(Provided material begins)
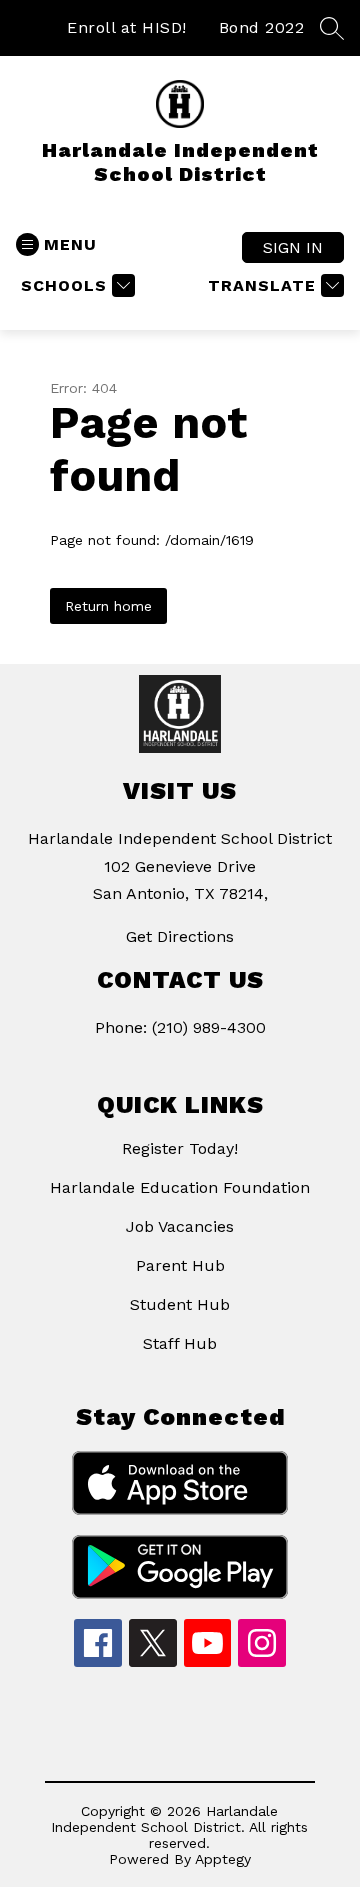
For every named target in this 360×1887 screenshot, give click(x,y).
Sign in (293, 247)
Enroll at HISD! (127, 27)
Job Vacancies (180, 1226)
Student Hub (180, 1304)
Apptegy (223, 1859)
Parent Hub (180, 1265)
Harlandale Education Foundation (180, 1187)
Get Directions (180, 936)
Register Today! (180, 1148)
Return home (108, 606)
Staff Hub (180, 1343)
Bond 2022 (262, 27)
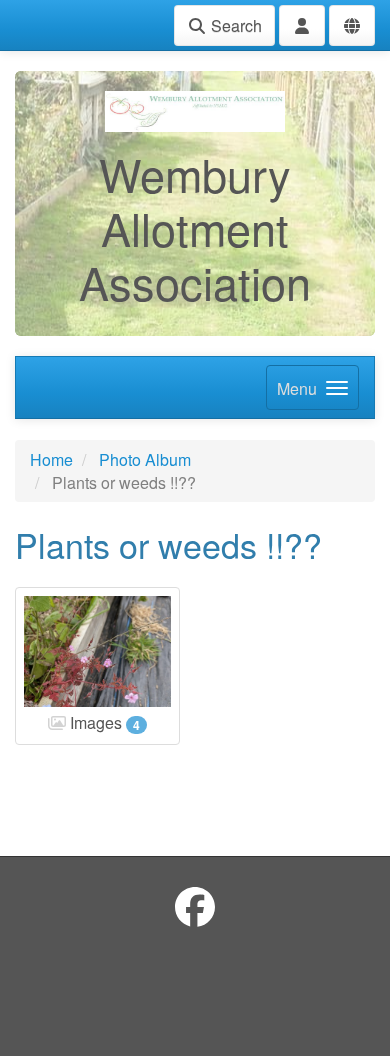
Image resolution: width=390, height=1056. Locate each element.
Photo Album (145, 459)
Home (51, 459)
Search (234, 25)
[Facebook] (195, 905)
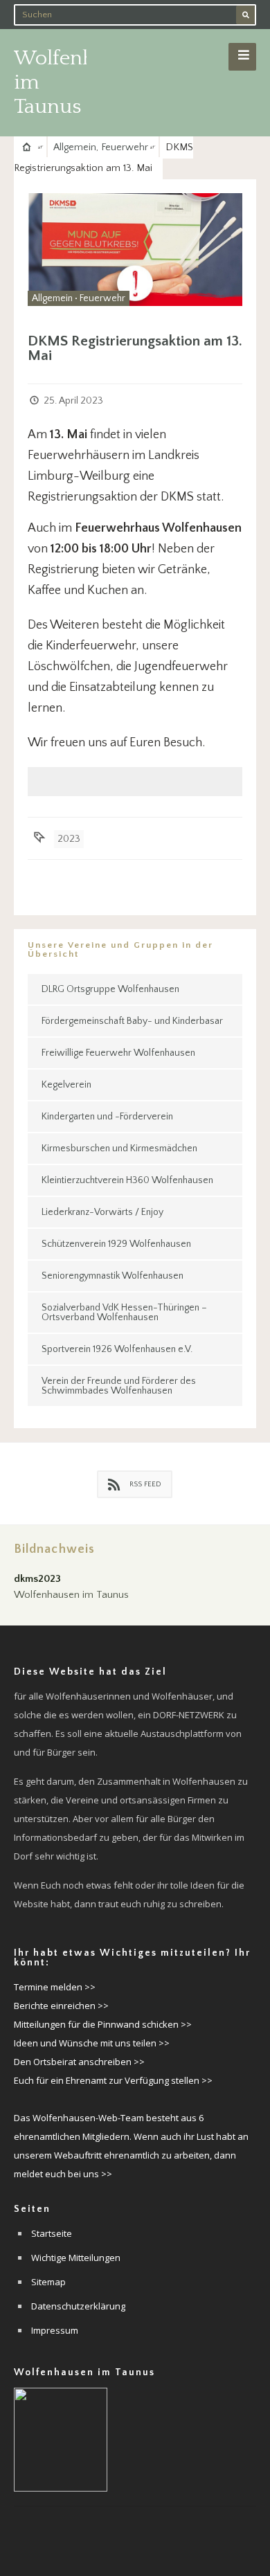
(Provided material ends)
#### Work task:
Take the line that contains "Bond 2022 (262, 27)" and every line after it to the end of the records above; quote them exactly, leaving out the pictures.

#### Result of the exercise:
Bond 2022 (262, 27)
Image resolution: width=390, height=1056. Locate each element.
Photo Album (145, 459)
Home (51, 459)
Search (234, 25)
[Facebook] (195, 905)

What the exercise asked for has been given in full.